19860429: Direct airline service between the United States and the Soviet Union resumed after an interruption of over four years (see December 29, 1981). The flights resulted from an agreement announced soon after the November 1985 summit meeting of President Reagan and Soviet leader Mikail Gorbachev. (See February 16, 1990.)
20100429: An airline consumer protection rule went into effect. Under the new rule, U.S. airlines operating domestic flights could not permit an aircraft to remain on the tarmac at large and medium hub airports for more than three hours without deplaning passengers, with exceptions allowed only for safety or security reasons or if air traffic control advises the pilot in command that returning to the terminal would disrupt airport operations. U.S. carriers operating international flights departing from or arriving in the United States were required to specify, in advance, their own time limits for deplaning passengers, with the same exceptions applicable. Carriers were also required to provide adequate food and drinking water for passengers within two hours of the aircraft being delayed on the tarmac and to maintain operable lavatories and, if necessary, provide medical attention. In addition, the rule
* Prohibited the largest U.S. airlines from scheduling chronically delayed flights;
* Required U.S. airlines to designate an airline employee to monitor the effects of flight delays and cancellations, respond in a timely and substantive fashion to consumer complaints, and provide information to consumers on where to file complaints;
* Required U.S. airlines to adopt customer service plans and audit their own compliance with their plans; and
* Prohibited U.S. airlines from retroactively applying material changes to their contracts of carriage that could have a negative impact on consumers who already had purchased tickets. (See August 11, 2009; June 2, 2010.)

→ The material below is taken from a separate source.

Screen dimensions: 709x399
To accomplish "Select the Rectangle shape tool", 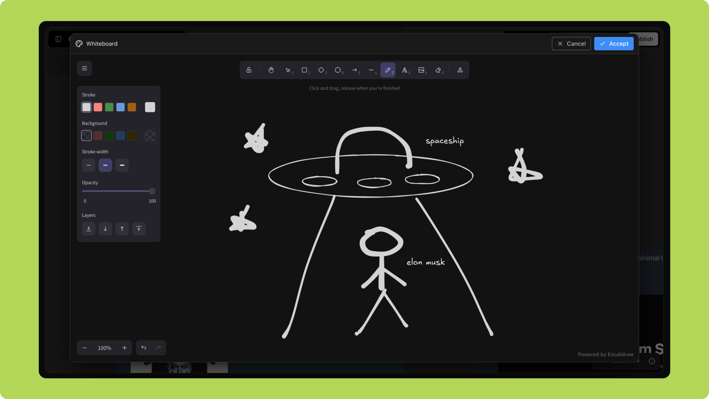I will 304,70.
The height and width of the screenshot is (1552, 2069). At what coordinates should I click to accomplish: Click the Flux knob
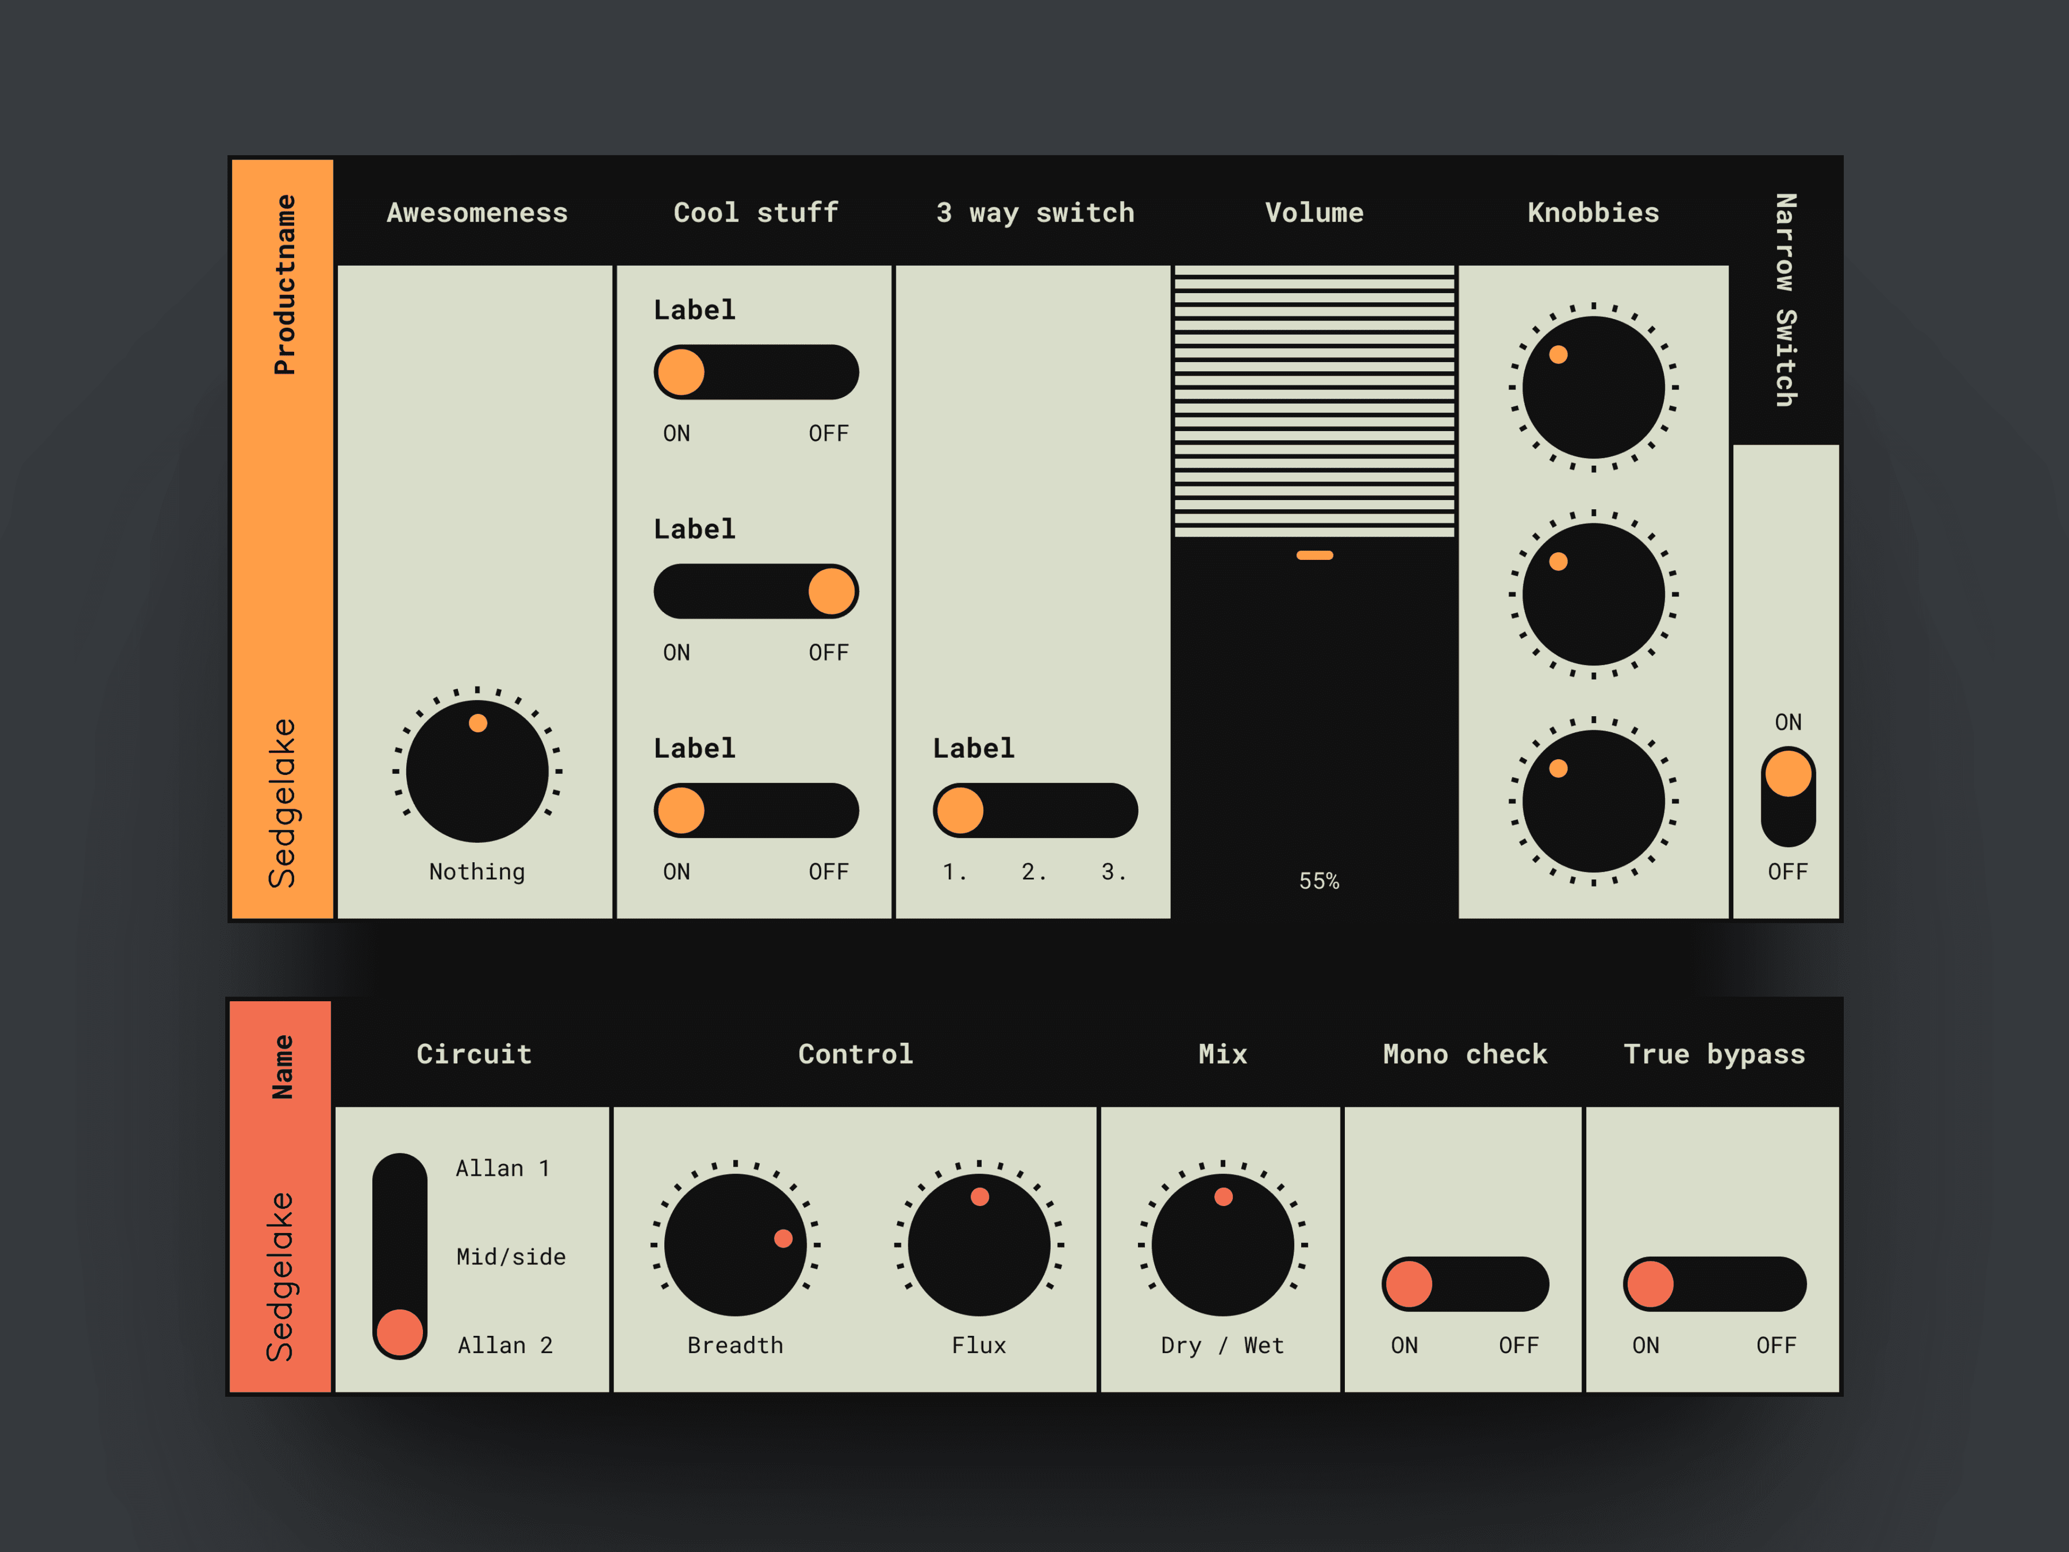coord(978,1245)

20130429: President Barrack Obama nominated Charlotte, NC, Mayor Anthony Foxx to succeed Ray LaHood as Transportation Secretary. (See January 29, 2013; May 22, 2013.)

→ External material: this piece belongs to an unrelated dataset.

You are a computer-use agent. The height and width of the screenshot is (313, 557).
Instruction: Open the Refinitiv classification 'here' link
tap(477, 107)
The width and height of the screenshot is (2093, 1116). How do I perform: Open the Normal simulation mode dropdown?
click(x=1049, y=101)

20130429: Virgin Galactic’s SpaceShipTwo made its first powered flight. It broke the sound barrier in a test over the Mojave Desert. The flight lasted 10 minutes. It made its second powered flight on September 5. (See June 7, 2012; July 31, 2013; January 10, 2014.)

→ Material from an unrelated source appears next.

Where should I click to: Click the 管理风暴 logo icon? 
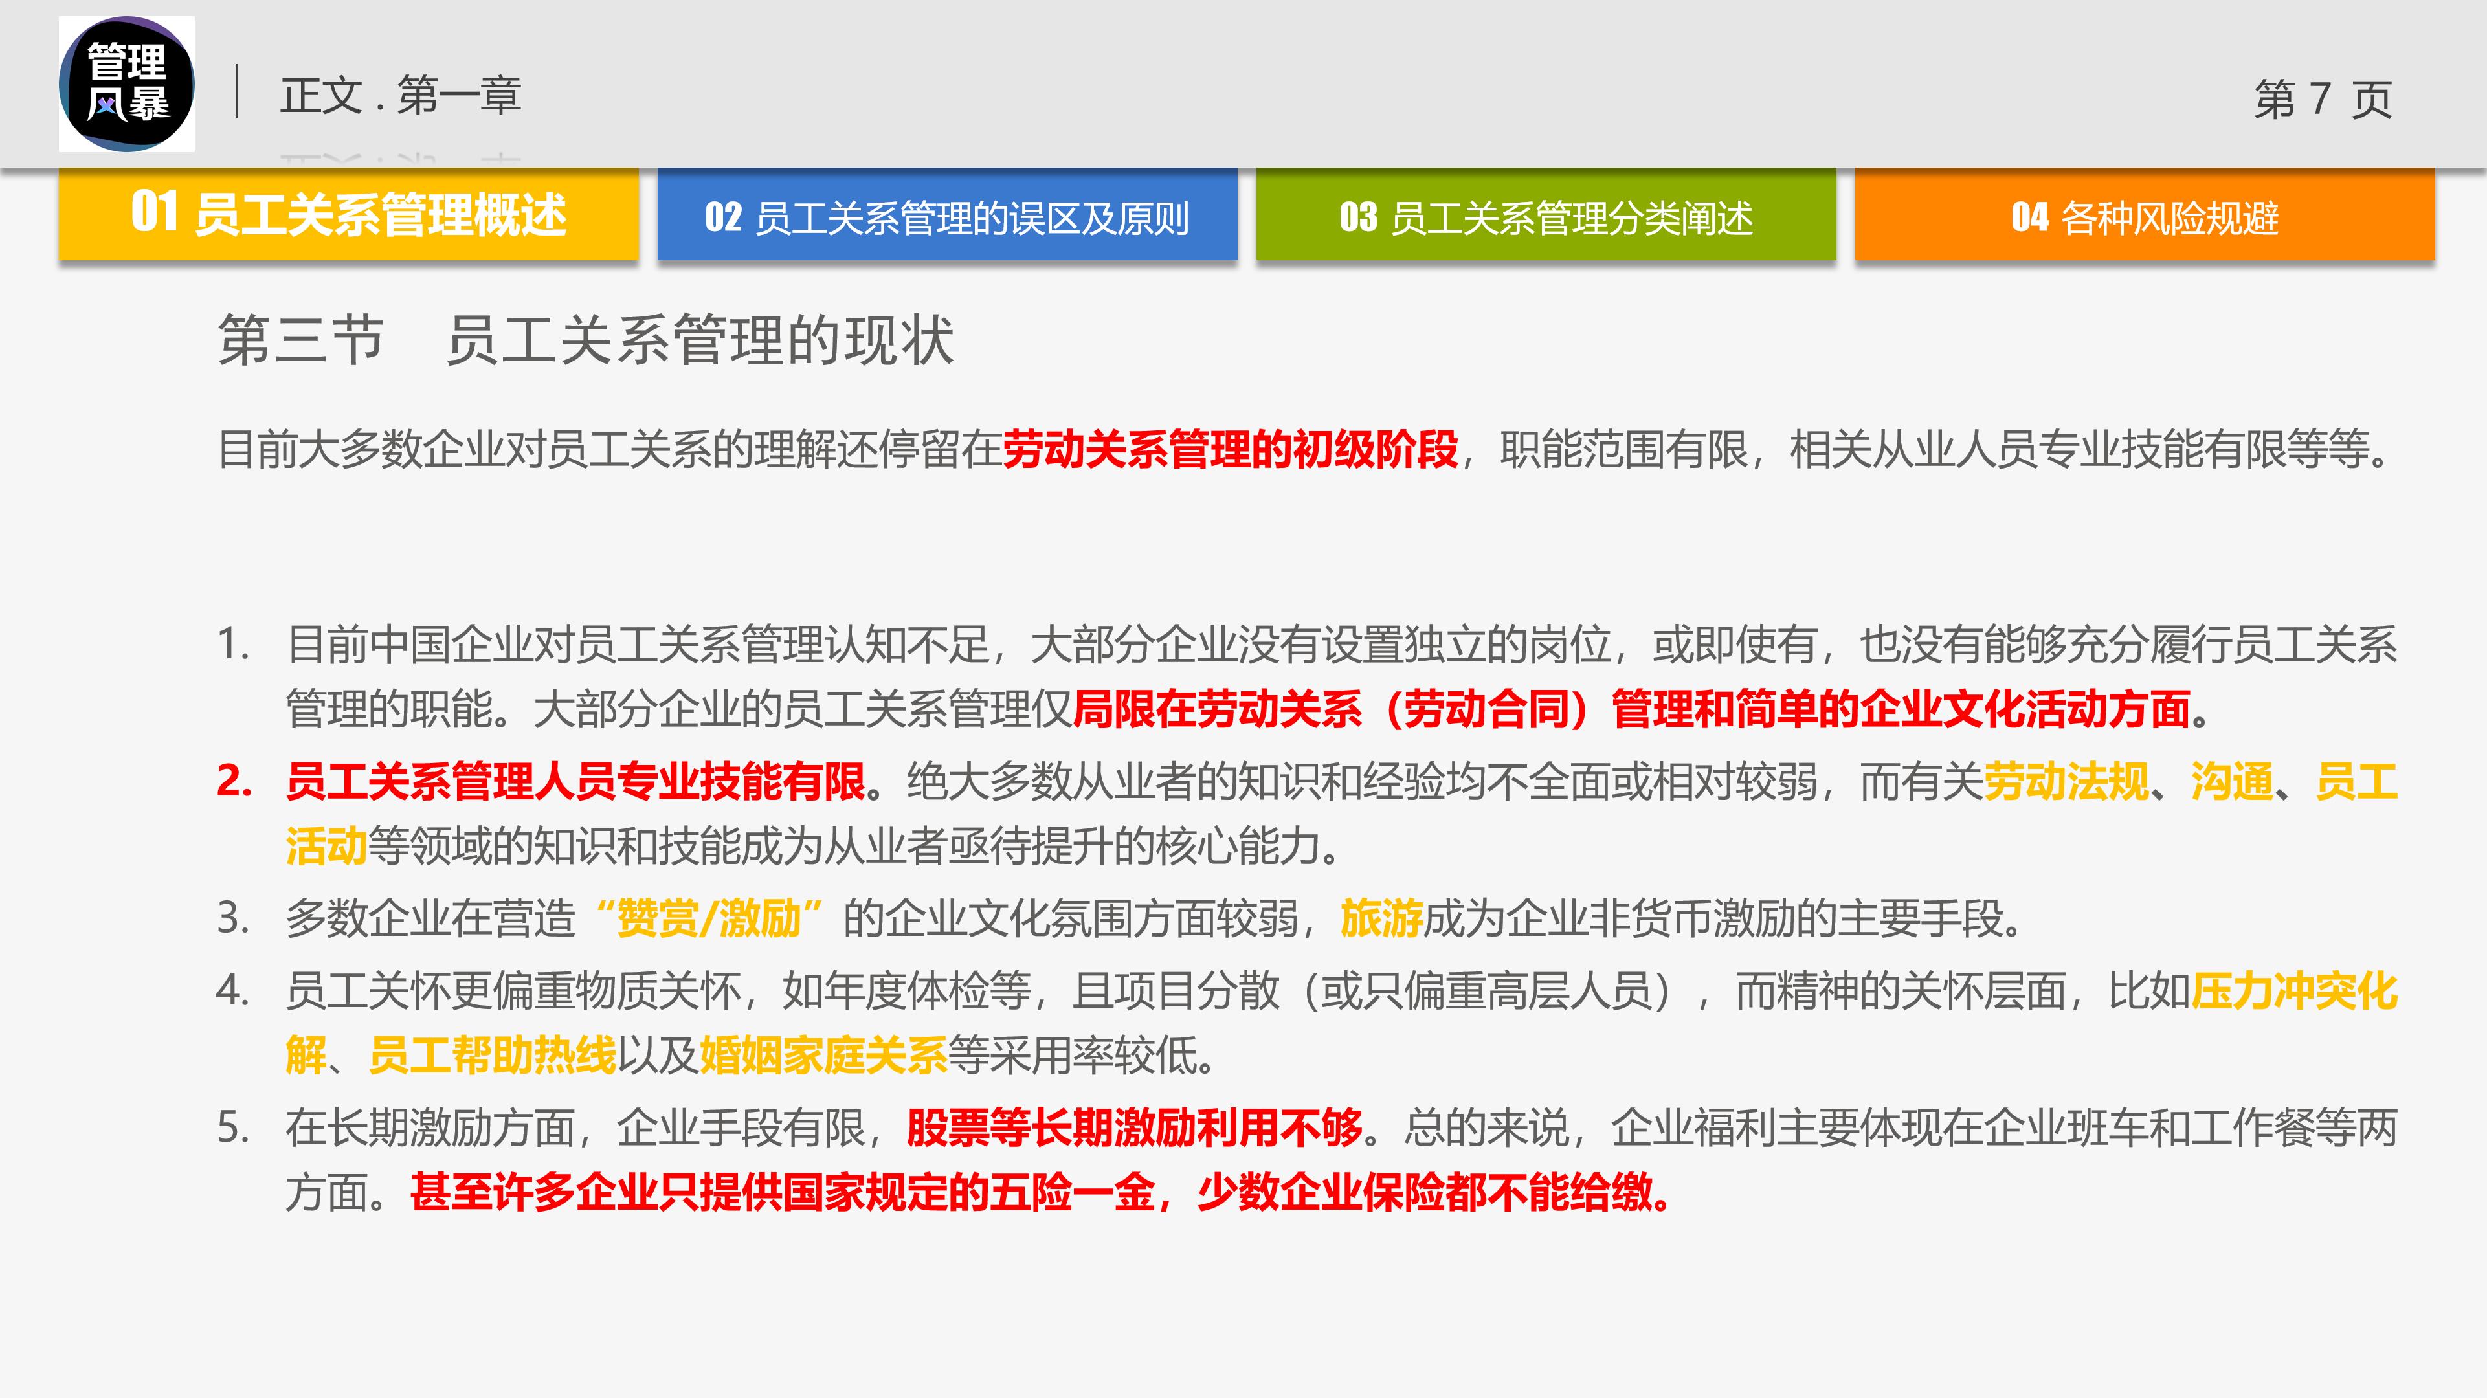click(x=126, y=85)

20200429: The Department of Transportation issued a notice to all essential air service (EAS) air carriers that it would authorize payment of 50 percent of the contracted per-flight subsidy for flights not being operated because of the pandemic as long as the EAS air carriers serving a community in the continental United States, Hawaii, and Puerto Rico completed at least one round trip flight a day, six days a week, for the EAS community, and an EAS air carrier serving a community in Alaska completed at least 50 percent of its weekly schedule for that EAS community. In addition, the Department would not initiate enforcement action against EAS air carriers for failing to comply with the statutory level-of-service requirements in situations where the noncompliance took place during the effective period of the notice, the significant reduction in passenger demand due to the COVID-19 public health emergency was the cause of the noncompliance, the EAS air carrier complied with the level-of-service requirements provided in the Notice, and the eligible communities did not object to the change in service levels. The plan applied to all 160 communities in the United States and Puerto Rico that received EAS subsidized service, but it did not apply to the 8 communities receiving alternate EAS grants. The action was retroactive to March 1, 2020, and was in effect through June 30, 2020; later extended through September 30, 2020. On September 21, the deadline was extended again, this time through December 31, 2020.